La nostra città, da anni, sta attraversando una lunga fase di trasformazione sociale, economica e culturale; con la crisi e le vacche magre, la figura del sindaco è ancora più importante: la scelta di dove e come allocare le poche risorse disponibili risulta fondamentale e fa la qualità e lo spessore politico del primo cittadino di turno. Per questo motivo, la speranza è che nei mesi che ci separano dalle urne possano entrare nel dibattito argomentazioni di qualità, trovando spazio tra populismi d’accatto, perbenismi pantofolai, promesse da bicchiere e supercazzole varie.
Il mutamento da sempre è croce e delizia di Genova; troppo “nello stretto” per non auto-cannibalizzarsi e troppo affascinante per non piangerne. Oggi abbiamo cantieri ovunque, grandi e piccoli, belli e brutti, utili e disastrosi. Necessario sarà quindi riflettere sulle priorità vere di una città che cade a pezzi e sotto la continua minaccia del da-noi-generato, dissesto idrogeologico. Sul fare il Blueprint tutti sono d’accordo, ma è opportuno oggi avergli fatto fare il salto in classifica delle priorità non rimandabili della nostra città? In secondo luogo, il regalo di Renzo Piano, è veramente la soluzione migliore per una riqualificazione così ampia in quella parte così intima di Genova? Sarebbe da chiedersi onestamente quali siano le grandi opere necessarie: la crisi globale è un fatto, tangibile e reale “since-2008”, che sta rimodulando molti parametri economici: è veramente la mossa azzeccata investire montagne di soldi e sconvolgere interi territori per un’opera, come il Terzo Valico dei Giovi (che, da dopo l’inchiesta, si chiama Tunnel dei Giovi) profondamente legata a un’idea di sviluppo di decenni fa? Nel frattempo, i porti di Savona, La Spezia e Livorno sono cresciuti sia come infrastrutture, sia come volume di traffico, arrivando a creare una potenziale rete oltremodo sufficiente a gestire il traffico commerciale del nord tirreno; ha senso investire così tanto e in questo modo sul porto genovese, orgoglio a parte? Qualche idea migliore? Abbiamo visto che i dati di traffico sulle nostre autostrade sono costanti se non in diminuzione, ha senso investire nella Gronda di Ponente? Sono state pensate delle soluzioni meno impattanti e più chirurgiche che costruire nuove decine di chilometri tra viadotti e gallerie? Metti caso che il Tunnel dei Giovi venga completato, senza intoppi, allora il problema del traffico merci su gomma sarà risolto, vero? Allora, o una o l’altra, almeno. Il prossimo sindaco avrà il dovere di affrontare queste tematiche in maniera seria e onesta, utilizzando il proprio peso politico, dove non potrà arrivare con la competenza amministrativa, per ottenere lo sblocco delle Grandi Opere che veramente servono alla città, come, per esempio, la ristrutturazione delle centinaia di appartamenti di edilizia residenziale pubblica oggi in abbandono, giusto per fare un esempio immediato e che permette di affrontare un vero problema collettivo come l’emergenza abitativa.

## Dati forniti
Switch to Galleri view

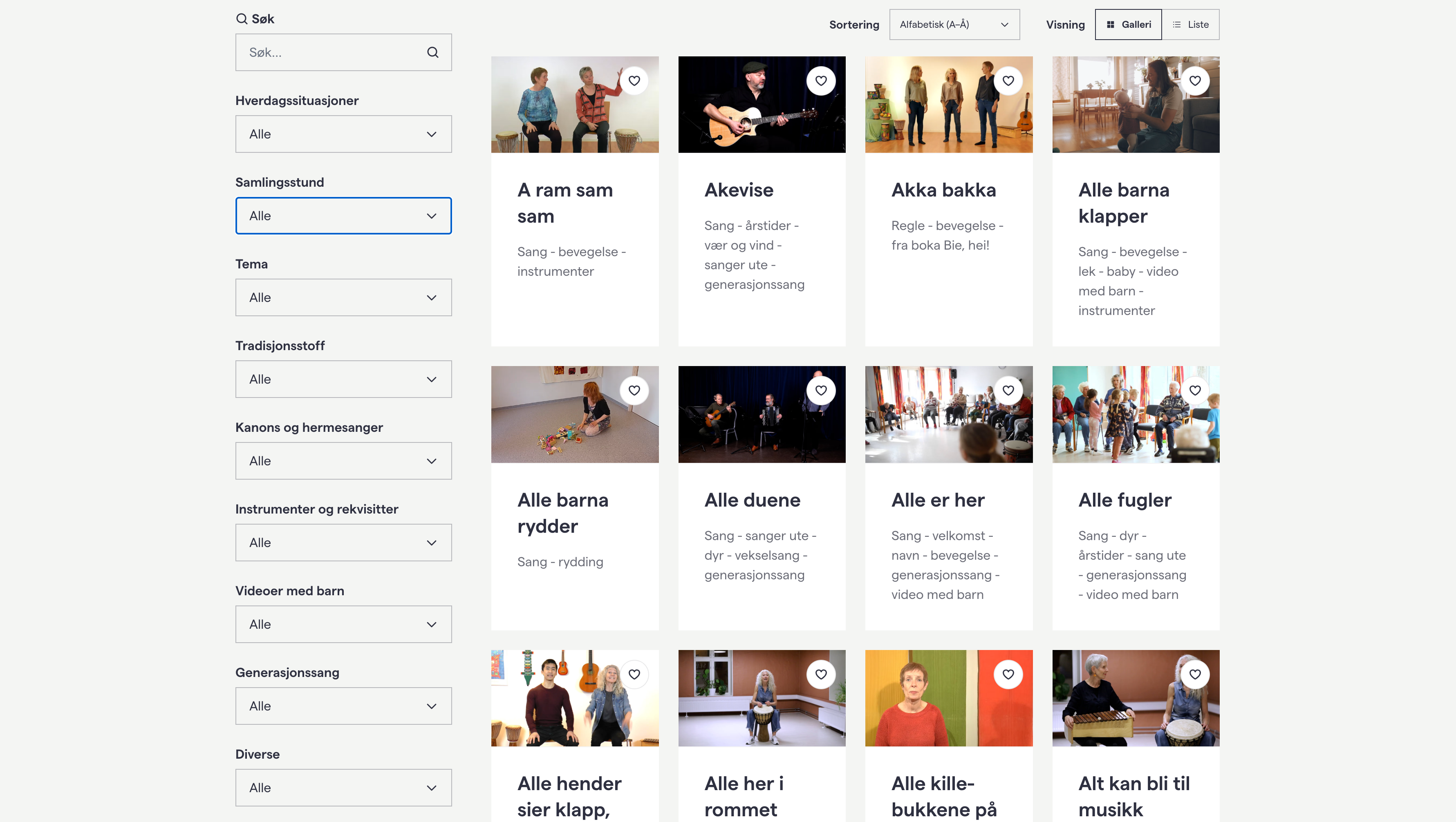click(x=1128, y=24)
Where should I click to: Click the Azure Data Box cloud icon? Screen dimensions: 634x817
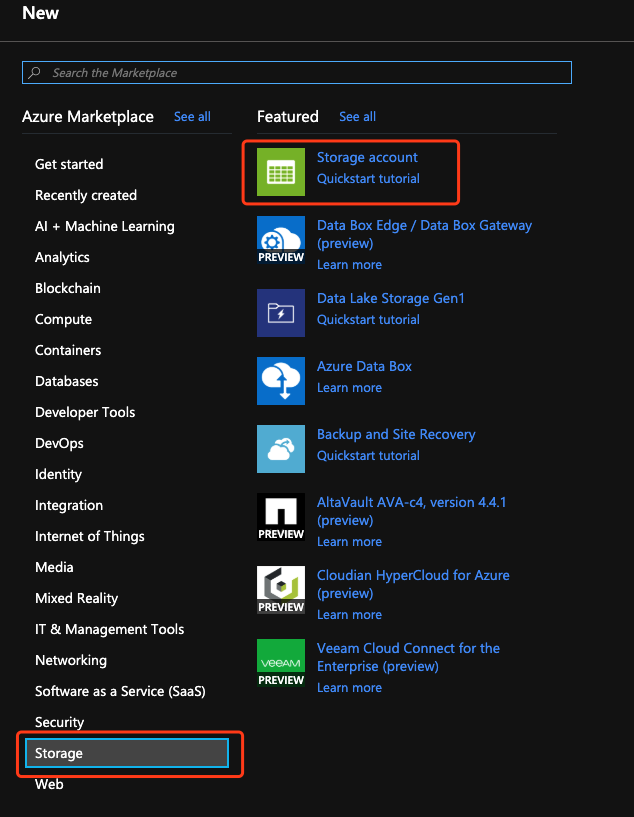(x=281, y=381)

## Esercizio scritto 1
Puoi riportare il passo del testo su Genova e il suo prossimo sindaco, da "La nostra città, da" a "e supercazzole varie.", rinominando "primo cittadino" in "capo dell'amministrazione"?
## Esercizio scritto 2
Sul testo su Genova e il suo prossimo sindaco:
(a) Quale scelta viene definita fondamentale per il primo cittadino?
(b) Come si chiama il Terzo Valico dei Giovi dopo l'inchiesta?
(c) Quali porti sono cresciuti per infrastrutture e volume di traffico?

## Risposta scritta 1
La nostra città, da anni, sta attraversando una lunga fase di trasformazione sociale, economica e culturale; con la crisi e le vacche magre, la figura del sindaco è ancora più importante: la scelta di dove e come allocare le poche risorse disponibili risulta fondamentale e fa la qualità e lo spessore politico del capo dell'amministrazione di turno. Per questo motivo, la speranza è che nei mesi che ci separano dalle urne possano entrare nel dibattito argomentazioni di qualità, trovando spazio tra populismi d’accatto, perbenismi pantofolai, promesse da bicchiere e supercazzole varie.

## Risposta scritta 2
(a) La scelta di dove e come allocare le poche risorse disponibili.
(b) Tunnel dei Giovi.
(c) Savona, La Spezia e Livorno.